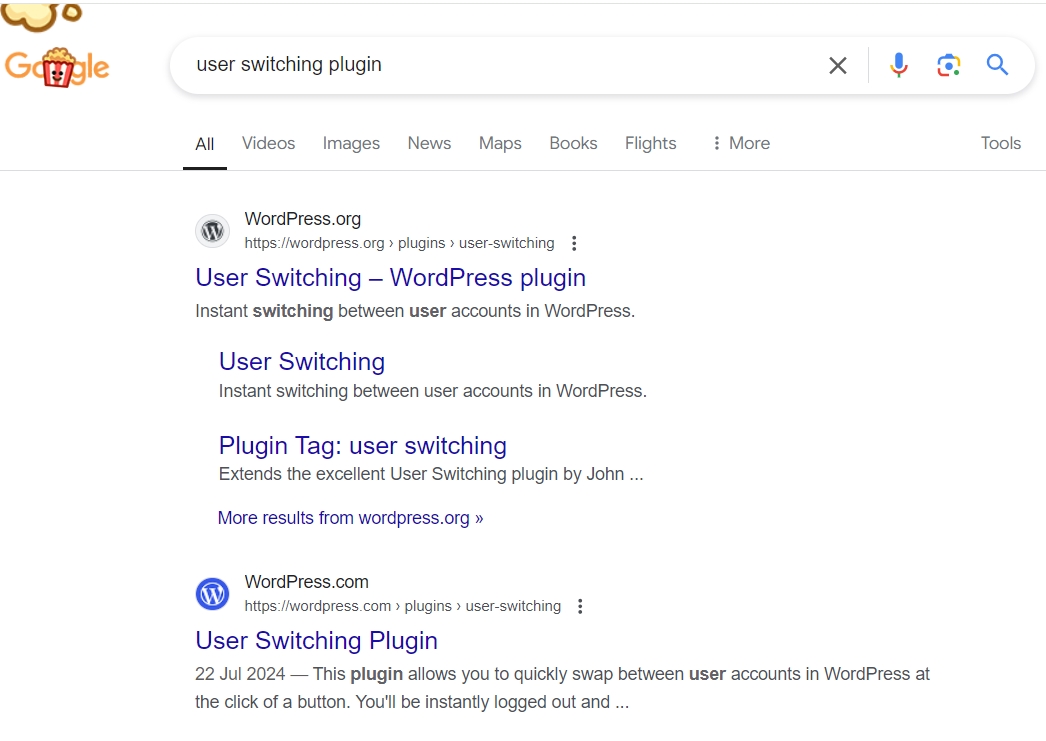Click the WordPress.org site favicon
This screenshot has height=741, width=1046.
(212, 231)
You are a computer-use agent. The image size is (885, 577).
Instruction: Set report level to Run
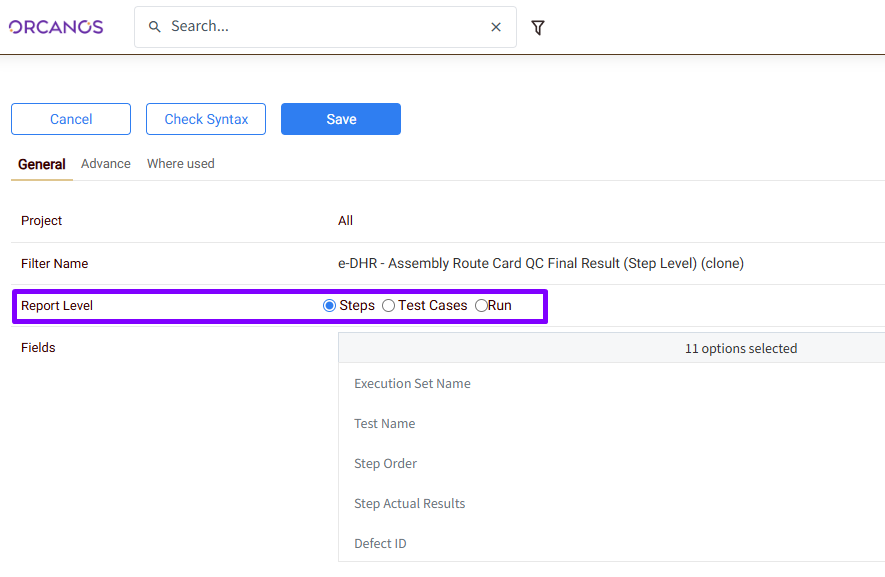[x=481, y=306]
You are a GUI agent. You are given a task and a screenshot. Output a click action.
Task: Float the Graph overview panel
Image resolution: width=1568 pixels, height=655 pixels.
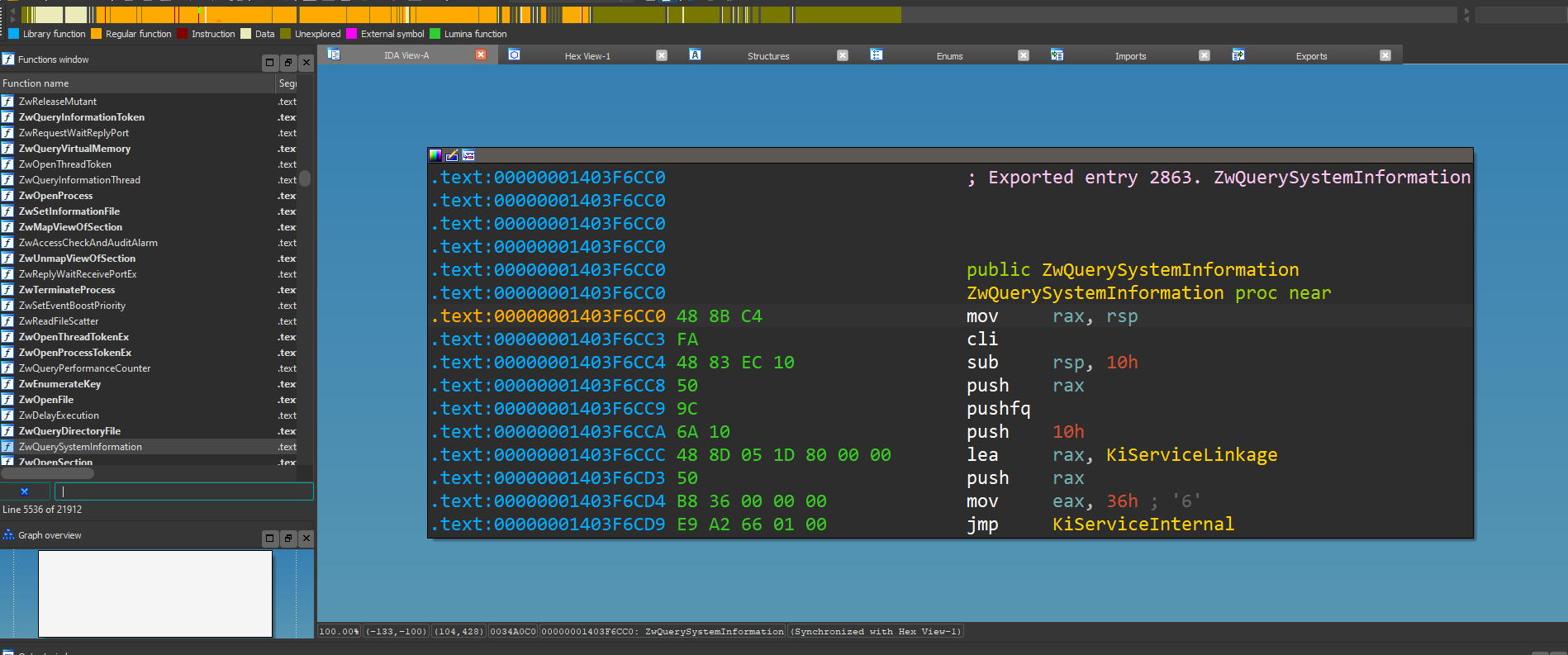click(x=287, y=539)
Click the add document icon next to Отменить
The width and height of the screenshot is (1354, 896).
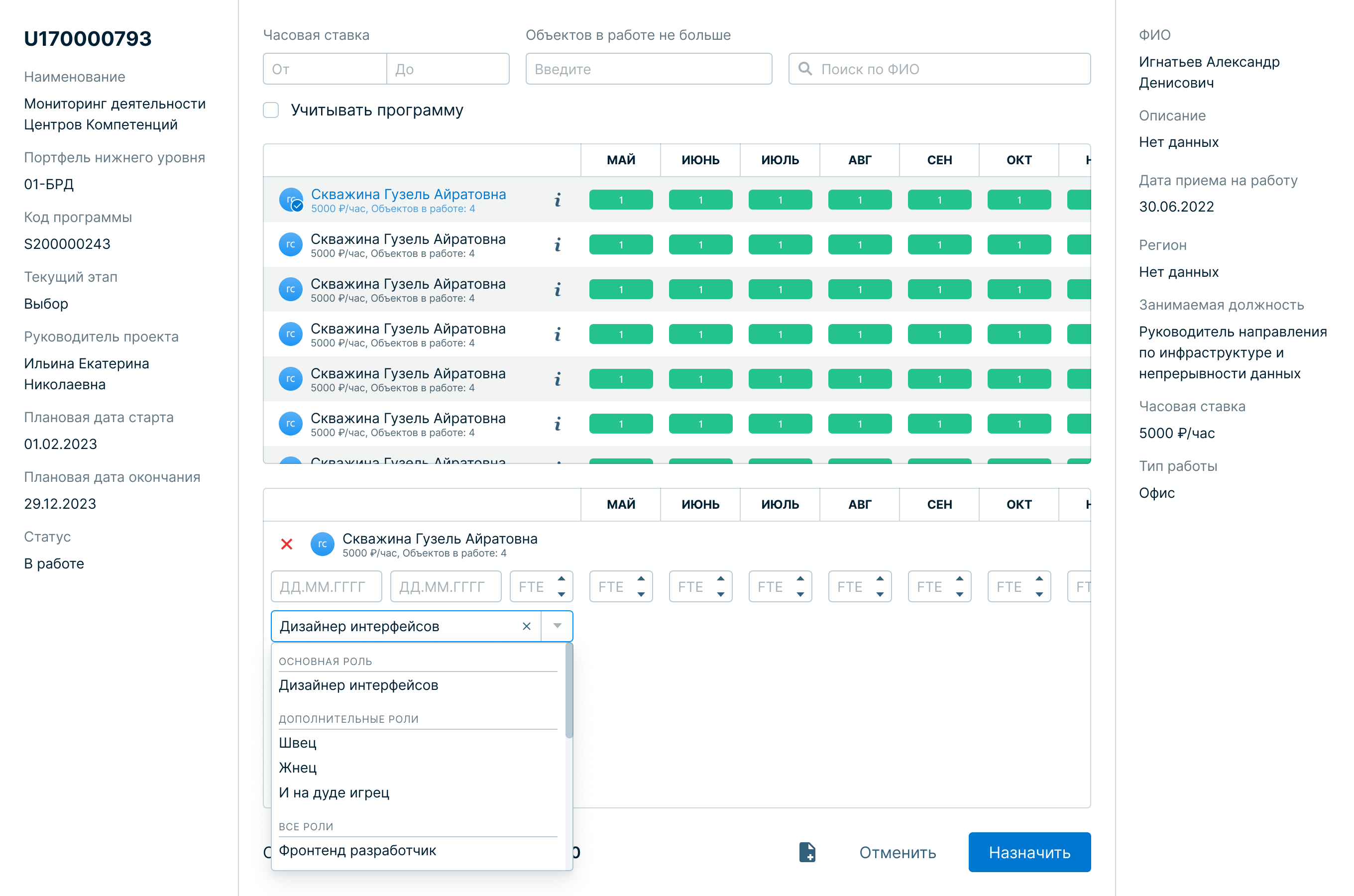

○ ○ ○ ○

▶ Problem to work on
Reproduce every line of the records above word for word, leaving out the pictures.

▶ Answer to the problem
Click the WordPress.org site favicon
This screenshot has height=741, width=1046.
(212, 231)
You are a computer-use agent. The image size is (885, 577).
Instruction: Set report level to Run
[x=481, y=306]
You are a GUI agent. You are given a task and a screenshot. Output a click action.
Task: Float the Graph overview panel
Image resolution: width=1568 pixels, height=655 pixels.
click(x=287, y=539)
Click the add document icon next to Отменить
The width and height of the screenshot is (1354, 896).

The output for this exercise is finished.